>> Start SUPPLIED PASSAGE

The strings are tuned by adjusting their sounding length. Fullman does this with C-clamps. They are clamped on the string and left suspended there at the point where the vibration should stop in order to produce the desired pitch. One can calculate this point using the frequency formula given above. It seems surprising that the clamp, resting on the string and affixed to nothing rigid, would be sufficient to stop the vibration in such long strings. But if the mass of the clamp is equal to or greater than that of the string it can function as a nearly-fixed termination, and it does not take a very large clamp to equal the mass of the relatively thin (.0125" diameter) string.
To sound the instrument, the player uses violin bow rosin on both the strings and the hands, and strokes the strings lengthwise. The strings sound best with a moderately light touch. Fullman compares it to the way one coaxes the tone from a wine glass by running a finger a round the rim. The optimal speed for the stroke is, to use another of Fullman's metaphors, slow like the movements of T'ai Chi. The player walks back and forth along the strings as she plays, giving performances a choreography shaped by the music.

>> End SUPPLIED PASSAGE
>> Start AVAILABLE DATA

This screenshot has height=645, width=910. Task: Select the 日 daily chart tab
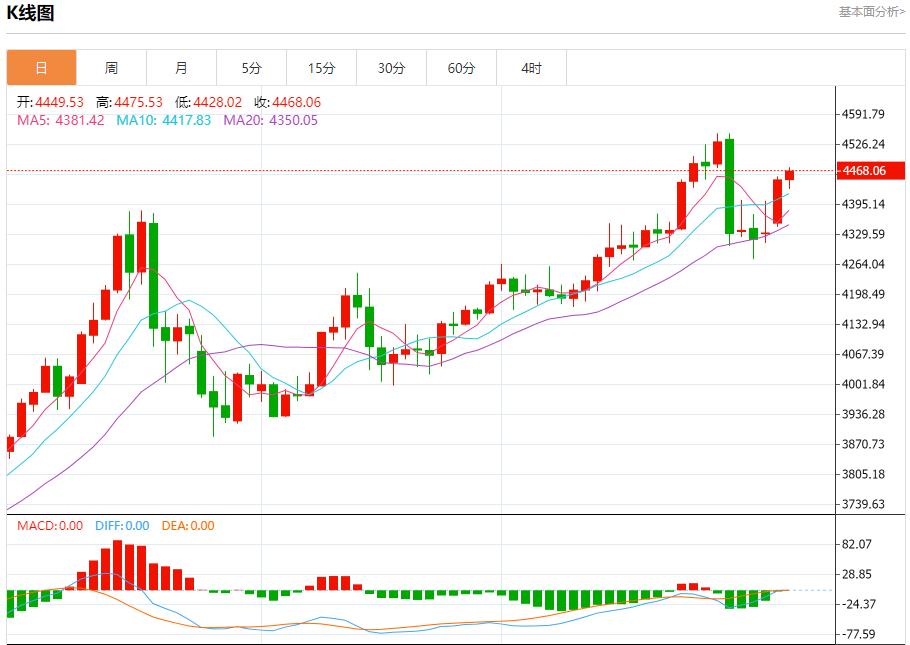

>> End AVAILABLE DATA

WRITTEN EXERCISE A: According to the string-instrument passage, what does Fullman use to adjust the sounding length of the strings?
WRITTEN EXERCISE B: Reproduce word for word the portion of the string-instrument passage from "To sound the" to "by the music.".
WRITTEN EXERCISE C: Extend the string-instrument passage with further text that picks up after its final sentence.

FINAL ANSWER A: C-clamps.

FINAL ANSWER B:
To sound the instrument, the player uses violin bow rosin on both the strings and the hands, and strokes the strings lengthwise. The strings sound best with a moderately light touch. Fullman compares it to the way one coaxes the tone from a wine glass by running a finger a round the rim. The optimal speed for the stroke is, to use another of Fullman's metaphors, slow like the movements of T'ai Chi. The player walks back and forth along the strings as she plays, giving performances a choreography shaped by the music.

FINAL ANSWER C:
Fullman has evolved a tuning system designed to fit the form of the instrument and its playing technique, and which feeds directly into her processes of composition and improvisation. The strings are grouped in two or more sets of several strings – the precise numbers have varied from one installation of the instrument to the next.
Within the sets the strings are spaced closely enough that two or more strings can easily be played simultaneously. Fullman tunes the strings within each set to intervals which she determines will work well together for her compositional purposes, considering the relationships both of fundamentals and overtones. Adjacent strings are not tuned to adjacent scale steps, but to selected harmonic intervals. The other sets of strings are tuned to the same relative intervals, but at different pitch levels, allowing for a form of modulation and for some complex harmonies.
The Long String Instrument derivs much of its flavor from a peculiar attack and decay and the equally peculiar behavior of the overtones. The fundamental – the object of all those calculations concerning the rate at which the wave travels through the medium – is always clearly present. But a mix of very prominent overtones shifts dramatically according to where the player strokes the string. The nearer the strokes to one or the other end, the higher are the overtones that predominate. Toward the middle of the string one gets all the lower overtones very clearly and recognizably. If the stroke begins very near one end and moves toward the center, a waterfall of high overtones tumbles out over the fundamental in the first moments of the tone, descending rapidly. The descent continues, but ever more slowly, with the movement toward the center, as the fundamental remains more or less constant.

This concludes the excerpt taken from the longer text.